Ночь была ясная, в воздухе свежо. Из-за лиственниц больничного сада виднелись горы с заснеженными вершинами и чистое небо. Вахтер сказал:

– Кругом обман. Раньше терьяк увозили – золото привозили, теперь золото утекает, а терьяк к нам везут. Нынче «героин» называется.

Это оказалась машина «Скорой помощи», и сторож попросил шофера подбросить нас. Я вытащил из кармана своего пиджака, надетого на соседа, пять туманов, дал их вахтеру – мол, когда полицейский вернется, пусть поделят, – взвалил на спину свою ношу и вышел. Я уже собирался влезть в машину, когда подоспел полицейский – такси нигде не было. Он тоже сел в «скорую», и мы поехали.

По дороге мужчина открыл глаза, но голова у него кружилась, и он снова опустил веки. Шофер заявил, что высадит нас на углу. Полицейский сказал:

– Ну, я пошел, у меня еще одно дело есть.

– Прощай, – отозвался я.

– Дал бы детишкам на молочишко. Бог тебя благословит.

Залезть самому в карман пиджака, надетого на соседа, было почти невозможно. Я сказал полицейскому:

– Сунь руку, вытащи мой бумажник.

Он полез в карман, сосед застонал. Я дал полицейскому чаевые, тот попрощался и ушел.

Улица была пуста, легкий ветерок перебирал молодые листья чинары. Только стук моих каблуков нарушал тишину. Шаги звучали как-то непривычно – наверно, от двойной тяжести. Тело у меня на спине дернулось, но давило по-прежнему, вялое и расслабленное. Раз-другой человек протяжно охнул. До дома оставалось совсем немного, когда он выговорил:

– Куда это мы?

– Полегчало? – спросил я.

– Где мы?

– Почти пришли.

– Куда пришли? – добивался он.

– Домой.

– Нет, куда ты меня тащишь?

– Мы идем домой.

– Пусти меня…

Пришлось поставить его на землю, но отпустить его я не мог – беднягу так и шатало. Я поддерживал его, а он, зажмурившись, чтобы преодолеть дурноту, кое-как переставлял ноги. Несколько шагов я почти волок его, потом нам попалось какое-то дерево, к которому я и прислонил его, придерживая за плечи. Он сказал:

– Я сяду.

– Нет, лучше пойдем. Ты простудишься тут.

– Меня сейчас вырвет.

– Ну валяй!

Но сколько он ни старался, из этого ничего не вышло – в желудке у него было пусто. Он пробормотал:

– Все на свете мне опротивело.

– Не простудись, – повторил я. – Вставай, пойдем.
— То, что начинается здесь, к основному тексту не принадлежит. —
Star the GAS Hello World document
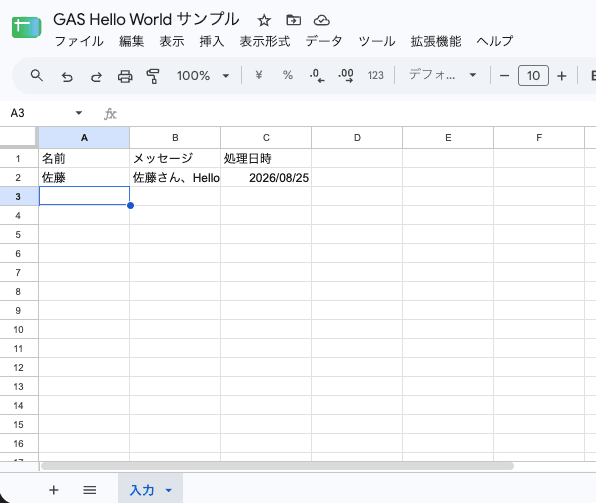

– Я говорю – мне жизнь опротивела.

– Да-да, понятно. Поднимайся – и пошли.

– Куда пошли-то?

– Пошли домой.

– Опротивел мне дом. Нету у меня никакого дома. Я не знаю, где мой дом.

– Зато я знаю.

– Быть не может… Я не знаю, откуда тебе-то знать?

Я поднял его на ноги, снова взвалил на спину и двинулся дальше. Сопротивляться он был не в силах, хотя пытался. Ну и тяжелый он стал… Так я и тащил его.
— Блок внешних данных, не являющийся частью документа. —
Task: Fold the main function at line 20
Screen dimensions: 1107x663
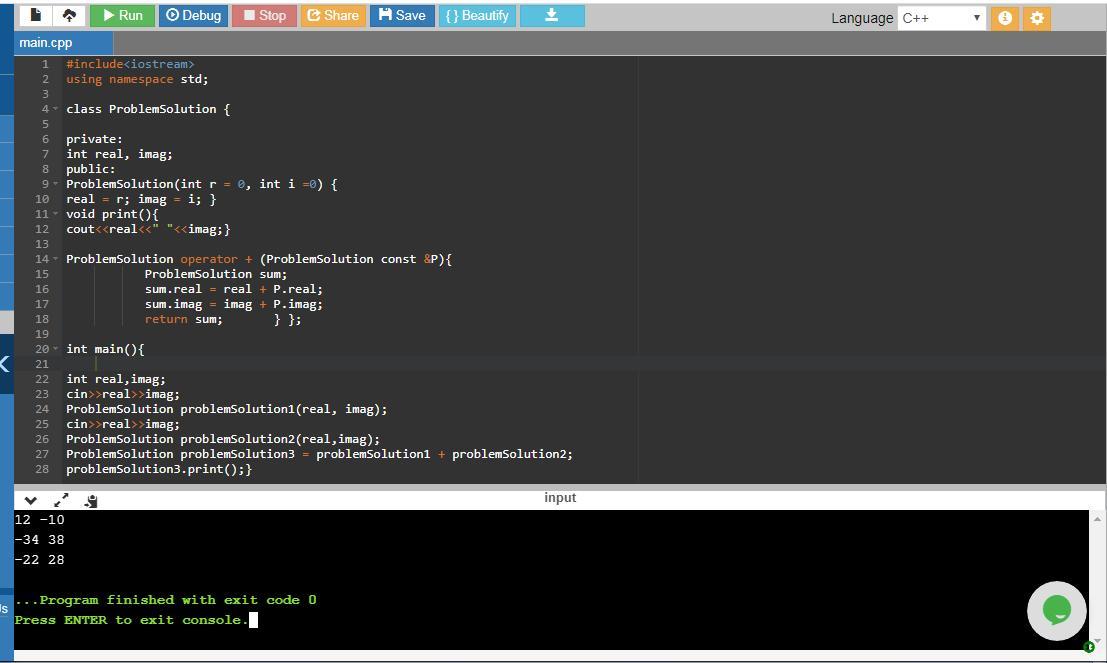Action: (56, 349)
– Пусти меня, – попросил он. – Куда мы идем? Откуда ты вообще выискался такой?

– Это не я выискался, а ты меня отыскал.

– Да я тебя знать не знаю.

– Рад познакомиться.

– Не знаю тебя.

– Чего же ты незнакомого человека ругал по-всякому, да в него еще цветочными горшками бросался?
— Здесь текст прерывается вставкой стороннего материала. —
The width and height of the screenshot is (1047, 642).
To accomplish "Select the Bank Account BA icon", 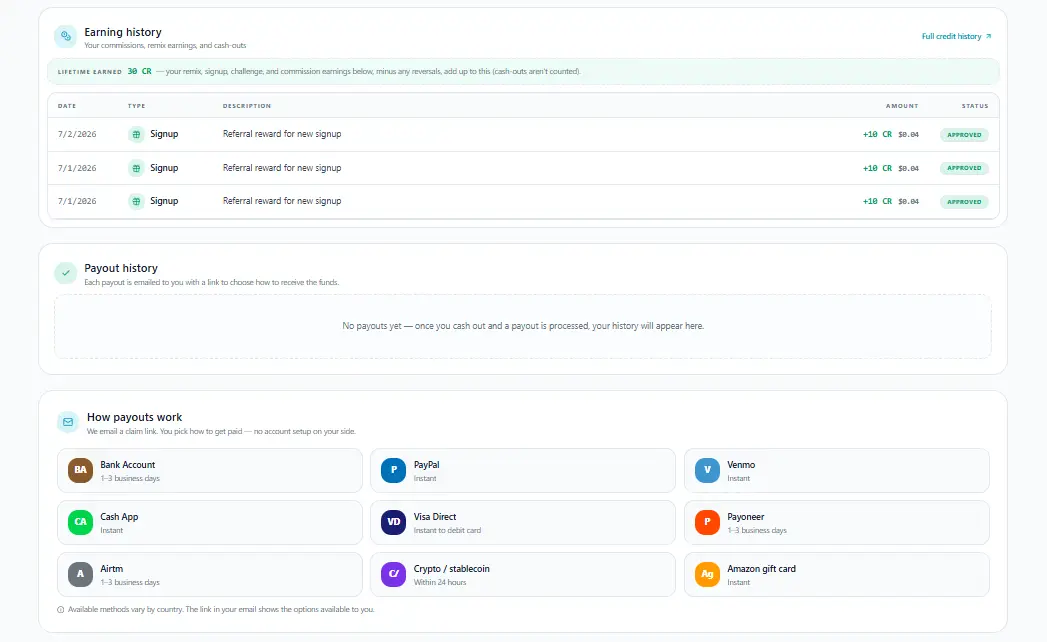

– Ты мой сосед? – И он, весь напрягшись, стал сползать у меня со спины – и вовсе не потому, что я плохо держал его или спотыкался.

– Искренне ваш, – сказал я.

– Пусти меня!

Я не обращал на него внимания.

– Ну отпусти ты меня, ради Бога, – ныл сосед.

– Давай-ка погуляем немножко, подышим воздухом… И вот это одурманенное наркотиком существо у меня

на спине, существо, которое откачивали и промывали, которое теряло сознание, почти расставаясь с жизнью, вдруг решительно приказало мне:

– Немедленно отпусти меня!

Я опустил его на землю. Ему явно стало лучше, поэтому я согласился. Минуту мы молча смотрели друг на друга. Он сказал:

– Ты иди себе.

– Никуда я не пойду.

– Да что ты душу-то тянешь из меня?

– А у тебя нет души, – усмехнулся я.

– Говорят тебе: иди отсюда!

– Тебе что, эта улица от папы в наследство досталась?

Он хотел вскочить, но куда там! Ему и говорить-то тяжело было.

– Ты куришь? – спросил я. Он не ответил, впрочем, у меня сигарет не было, если бы он и попросил. Я сам не курю. – Вставай, пошли. Домой придем, там будешь обижаться.

Он не реагировал. Становилось прохладно. Я сказал:

– Простудишься!

Никакого ответа. Я подумал, что, пока его уговорю, сам простужусь, и решил размяться – начал бег на месте. Некоторое время он негодующе смотрел на меня, потом все-таки заговорил:

– Постыдись, время-то за полночь.

– Чего тут стыдиться? Зарядку делаю, чтоб не замерзнуть.